- **Problem set**:
A. In the Vitamin D excerpt, shorten the paragraph that begins "Vitamin D has been shown to prevent falls" while keeping its main facts.
B. According to the Vitamin D excerpt, how many Vitamin D and COVID-19 trials did Kathleen Doheny count on clinicaltrials.gov?
C. Continue the Vitamin D excerpt from the point where it stops.

- **Extract to read**:
_ _ _ _

Another reason that Vitamin D seems to be in the news more is that it is inexpensive, relatively safe and every time we turn around it seems to do another good thing for us. Let's look at some of the health claims for Vitamin D.

Vitamin D has been shown to prevent falls. In the February 2008 issue of the Journal of the American Geriatric Society there was a study that said nursing home patients on 800 IU of Vitamin D fell less than ones on less Vitamin D or on placebo. There are still researchers who aren't sure if Vitamin D reducing falls is a real effect or not. But since many elderly are not in the sun anyway, Vitamin D supplements still seem like a good idea.

The Canadian Cancer Society now recommends 1000 IU of Vitamin D during the fall and winter. There is some evidence that Vitamin D prevents some cancers, especially colorectal cancer and breast cancer. Of course, there are conflicting studies saying Vitamin D doesn't decrease cancer risk. And there are other studies that say if you have cancer, Vitamin D may help you stop dying from it. But even with the mights and maybes, I'll take the bet that Vitamin D might help with cancer.

Multiple Sclerosis and Vitamin D may have a relationship, but that relationship is unclear. The further you live from the equator, the more likely you are to get MS. Is that because you get more sun and thus more Vitamin D near the equator? Maybe. Studies have shown people with high levels of Vitamin D in them have a lower risk of getting MS, but giving people with MS Vitamin D hasn't shown much success. Recently researchers in Canada and the UK found that if you have a defective gene that normally converts Vitamin D to the active form you are more likely to get MS. So, the complicated dance continues.

What about Vitamin D and COVID-19? Now we get into speculation and guessing. We don't know anything for sure. Some researchers think that if your Vitamin D level is low, you are more likely to be sicker if you get COVID-19. The hypothesis is Vitamin D helps modulate the immune system so the body's own immune system doesn't damage the body as much during a COVID-19 infection. They've been calling this immune system damage a cytokine storm. The problem is that Vitamin D for COVID-19 is still just an untested idea. In her WebMD article, Kathleen Doheny counted at least 8 Vitamin D and COVID-19 trials on clinicaltrials.gov. And the Centre for Evidence-Based Medicine in the UK did a Rapid Review of the evidence and concluded, "There was no evidence related to vitamin D deficiency predisposing to COVID-19, nor were there studies of supplementation for preventing or treating COVID-19." So, I think that makes Vitamin D way, way, way safer than drinking bleach (which you should never, ever do), but as to effectiveness versus COVID-19? We still have no idea.

_ _ _ _

- **Information supplied**:
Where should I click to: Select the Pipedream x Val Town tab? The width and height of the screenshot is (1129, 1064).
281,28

_ _ _ _

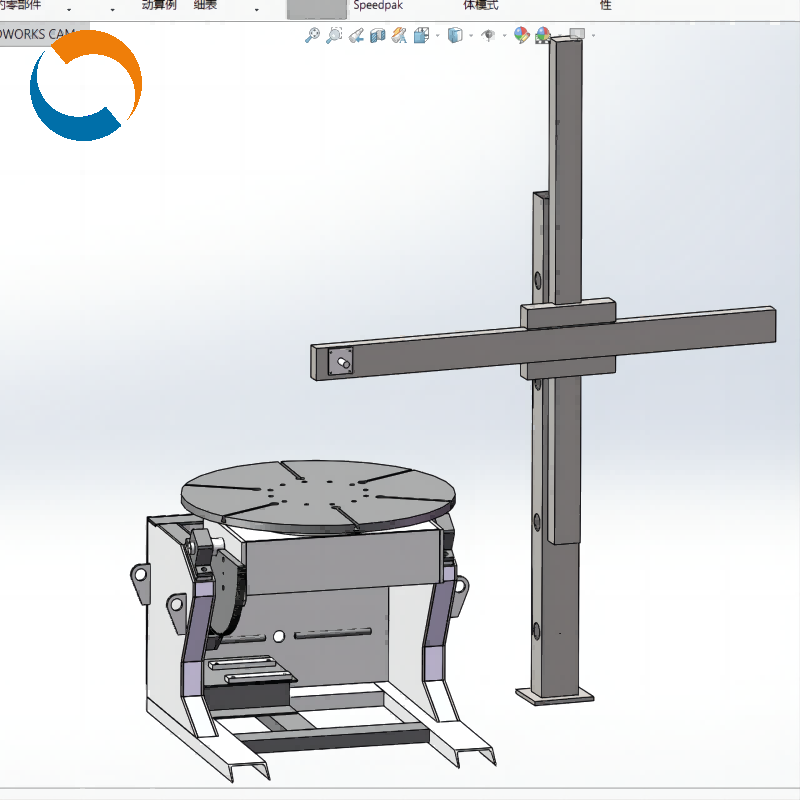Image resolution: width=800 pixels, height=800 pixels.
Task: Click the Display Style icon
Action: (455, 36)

_ _ _ _

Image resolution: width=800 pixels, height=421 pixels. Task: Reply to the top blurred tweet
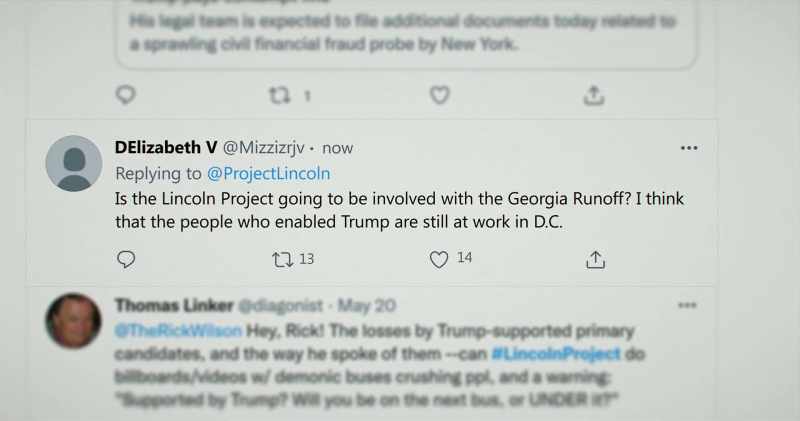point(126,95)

_ _ _ _

- **Answers by task**:
A. A study in the February 2008 Journal of the American Geriatric Society found that nursing home patients taking 800 IU of Vitamin D fell less than those taking less Vitamin D or a placebo. Some researchers still doubt that the effect is real. Because many elderly people get little sun, supplements still seem like a good idea.

B. She counted at least 8 trials.

C.
When Sheldon wakes me up in the middle of the night to pee, I walk with him to the kitchen. Then I hook him onto a dog line outside the kitchen door. He trots down the stairs, snorfles around a little, barks a couple times to let the world know he is going to go pee now and finds a good spot. The problem is he wants to circle clockwise before and after his business. Now that spring is here, Doris has set out our inverted umbrella close drying stand. When Sheldon circles the pole of the drying stand, he only goes clockwise. He winds his line around and around the pole. Then he barks at me to release him. I go down the stairs onto the wet lawn in my robe and bare feet. The I try to convince him to run counter-clockwise to freedom. Then we both go back to bed. I guess at least us two grumpy old men have our routine together.

As always if you have any questions or concerns about these products, ask your pharmacist.

The information in this article is intended as a helpful guide only. It is not intended to be used as a substitute for professional advice. If you have any questions about your medications and what is right for you see your doctor, pharmacist or other health care professional.